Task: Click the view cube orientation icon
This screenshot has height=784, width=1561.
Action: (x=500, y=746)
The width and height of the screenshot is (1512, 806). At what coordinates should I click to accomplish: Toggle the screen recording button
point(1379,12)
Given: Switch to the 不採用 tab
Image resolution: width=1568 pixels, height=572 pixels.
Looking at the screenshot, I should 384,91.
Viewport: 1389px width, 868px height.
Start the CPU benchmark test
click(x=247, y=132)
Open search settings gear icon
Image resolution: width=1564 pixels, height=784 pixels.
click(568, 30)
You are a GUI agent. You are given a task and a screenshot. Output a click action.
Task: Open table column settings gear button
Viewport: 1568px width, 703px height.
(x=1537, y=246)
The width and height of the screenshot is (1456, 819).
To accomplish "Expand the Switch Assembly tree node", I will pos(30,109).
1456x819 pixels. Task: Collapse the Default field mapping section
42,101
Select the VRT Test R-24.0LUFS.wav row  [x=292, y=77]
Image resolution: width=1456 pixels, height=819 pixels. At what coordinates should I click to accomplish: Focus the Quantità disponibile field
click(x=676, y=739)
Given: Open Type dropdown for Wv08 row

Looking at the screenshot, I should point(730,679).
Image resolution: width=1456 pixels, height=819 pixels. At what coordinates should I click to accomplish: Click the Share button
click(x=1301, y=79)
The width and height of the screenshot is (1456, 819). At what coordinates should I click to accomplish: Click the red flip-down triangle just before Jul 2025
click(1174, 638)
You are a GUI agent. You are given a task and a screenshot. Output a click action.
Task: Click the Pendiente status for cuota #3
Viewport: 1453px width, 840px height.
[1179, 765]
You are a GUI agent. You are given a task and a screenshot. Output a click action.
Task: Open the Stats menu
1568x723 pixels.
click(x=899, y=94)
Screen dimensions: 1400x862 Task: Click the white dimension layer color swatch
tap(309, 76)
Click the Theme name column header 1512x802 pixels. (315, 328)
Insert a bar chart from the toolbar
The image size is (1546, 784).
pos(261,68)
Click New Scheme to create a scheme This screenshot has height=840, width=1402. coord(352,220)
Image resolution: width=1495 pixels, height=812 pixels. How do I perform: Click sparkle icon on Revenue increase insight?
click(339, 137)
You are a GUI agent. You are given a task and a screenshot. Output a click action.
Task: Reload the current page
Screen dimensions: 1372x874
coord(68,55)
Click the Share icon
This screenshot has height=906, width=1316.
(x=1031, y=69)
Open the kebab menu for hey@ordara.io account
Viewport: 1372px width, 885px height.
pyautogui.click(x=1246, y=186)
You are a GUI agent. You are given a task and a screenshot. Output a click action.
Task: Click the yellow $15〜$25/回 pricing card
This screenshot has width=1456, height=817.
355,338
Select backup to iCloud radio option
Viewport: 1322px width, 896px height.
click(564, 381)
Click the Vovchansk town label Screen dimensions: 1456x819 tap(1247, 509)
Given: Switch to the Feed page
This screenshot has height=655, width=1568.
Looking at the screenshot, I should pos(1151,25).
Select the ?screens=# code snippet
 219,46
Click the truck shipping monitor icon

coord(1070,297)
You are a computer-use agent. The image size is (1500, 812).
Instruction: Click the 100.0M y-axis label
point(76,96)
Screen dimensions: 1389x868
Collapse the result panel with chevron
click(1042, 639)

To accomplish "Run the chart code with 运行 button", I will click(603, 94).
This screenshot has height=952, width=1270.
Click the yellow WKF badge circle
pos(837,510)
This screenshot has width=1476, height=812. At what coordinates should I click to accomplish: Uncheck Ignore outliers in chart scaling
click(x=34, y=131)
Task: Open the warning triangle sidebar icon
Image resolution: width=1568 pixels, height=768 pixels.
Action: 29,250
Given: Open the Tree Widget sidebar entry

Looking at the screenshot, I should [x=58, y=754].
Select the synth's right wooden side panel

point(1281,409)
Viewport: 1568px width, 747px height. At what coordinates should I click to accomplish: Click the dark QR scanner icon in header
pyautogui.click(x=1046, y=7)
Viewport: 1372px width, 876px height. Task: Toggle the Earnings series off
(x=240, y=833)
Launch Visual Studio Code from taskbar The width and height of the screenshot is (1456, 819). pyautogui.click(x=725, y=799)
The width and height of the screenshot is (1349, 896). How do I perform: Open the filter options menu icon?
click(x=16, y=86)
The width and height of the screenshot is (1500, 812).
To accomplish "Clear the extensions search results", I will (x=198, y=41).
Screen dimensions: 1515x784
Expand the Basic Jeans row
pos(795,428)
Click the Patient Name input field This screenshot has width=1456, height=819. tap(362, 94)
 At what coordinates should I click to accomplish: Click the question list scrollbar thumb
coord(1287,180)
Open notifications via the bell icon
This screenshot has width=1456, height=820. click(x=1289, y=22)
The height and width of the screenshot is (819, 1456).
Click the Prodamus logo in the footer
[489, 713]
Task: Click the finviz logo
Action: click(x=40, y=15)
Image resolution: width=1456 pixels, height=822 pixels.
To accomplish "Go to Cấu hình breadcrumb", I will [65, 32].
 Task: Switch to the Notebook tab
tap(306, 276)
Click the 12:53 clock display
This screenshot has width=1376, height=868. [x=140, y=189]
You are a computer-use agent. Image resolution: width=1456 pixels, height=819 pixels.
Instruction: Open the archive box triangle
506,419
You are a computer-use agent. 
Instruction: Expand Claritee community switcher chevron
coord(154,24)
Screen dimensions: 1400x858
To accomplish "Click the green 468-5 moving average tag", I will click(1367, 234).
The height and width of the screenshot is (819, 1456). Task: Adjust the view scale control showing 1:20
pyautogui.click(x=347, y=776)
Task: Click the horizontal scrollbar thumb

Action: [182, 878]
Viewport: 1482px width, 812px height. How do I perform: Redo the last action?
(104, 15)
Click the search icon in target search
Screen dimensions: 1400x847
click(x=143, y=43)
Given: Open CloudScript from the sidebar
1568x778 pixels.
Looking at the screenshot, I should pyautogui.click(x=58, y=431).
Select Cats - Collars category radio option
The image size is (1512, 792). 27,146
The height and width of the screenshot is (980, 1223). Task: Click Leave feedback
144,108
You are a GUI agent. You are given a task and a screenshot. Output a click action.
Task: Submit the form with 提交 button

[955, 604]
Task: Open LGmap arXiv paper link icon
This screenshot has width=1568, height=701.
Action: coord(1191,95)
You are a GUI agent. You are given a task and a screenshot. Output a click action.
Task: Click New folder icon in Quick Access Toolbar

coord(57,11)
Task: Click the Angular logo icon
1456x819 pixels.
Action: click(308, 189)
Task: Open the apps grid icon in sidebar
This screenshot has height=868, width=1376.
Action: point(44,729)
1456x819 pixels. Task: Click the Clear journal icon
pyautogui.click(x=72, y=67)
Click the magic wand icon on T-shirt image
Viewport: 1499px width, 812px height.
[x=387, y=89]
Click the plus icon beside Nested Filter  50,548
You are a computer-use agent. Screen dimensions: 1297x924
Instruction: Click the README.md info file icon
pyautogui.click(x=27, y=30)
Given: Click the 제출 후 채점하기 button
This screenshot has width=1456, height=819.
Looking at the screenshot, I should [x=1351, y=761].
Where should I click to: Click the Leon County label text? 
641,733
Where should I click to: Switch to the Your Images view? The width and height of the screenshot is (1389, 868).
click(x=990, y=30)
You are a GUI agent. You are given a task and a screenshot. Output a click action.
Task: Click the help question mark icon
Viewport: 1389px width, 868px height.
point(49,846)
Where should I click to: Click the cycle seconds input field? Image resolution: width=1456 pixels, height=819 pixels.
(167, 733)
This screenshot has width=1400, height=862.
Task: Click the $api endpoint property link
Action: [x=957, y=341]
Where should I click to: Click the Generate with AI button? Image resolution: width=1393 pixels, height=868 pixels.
+ + + + + + +
Check the data for the word "computer" and pull out the lines that have it.

:: ANSWER TO THIS EXERCISE ::
You are a computer-use agent. The image size is (1500, 812).
You are a computer-use agent. Image resolution: width=1456 pixels, height=819 pixels.
You are a computer-use agent. 
You are a computer-use agent. Screen dimensions: 1297x924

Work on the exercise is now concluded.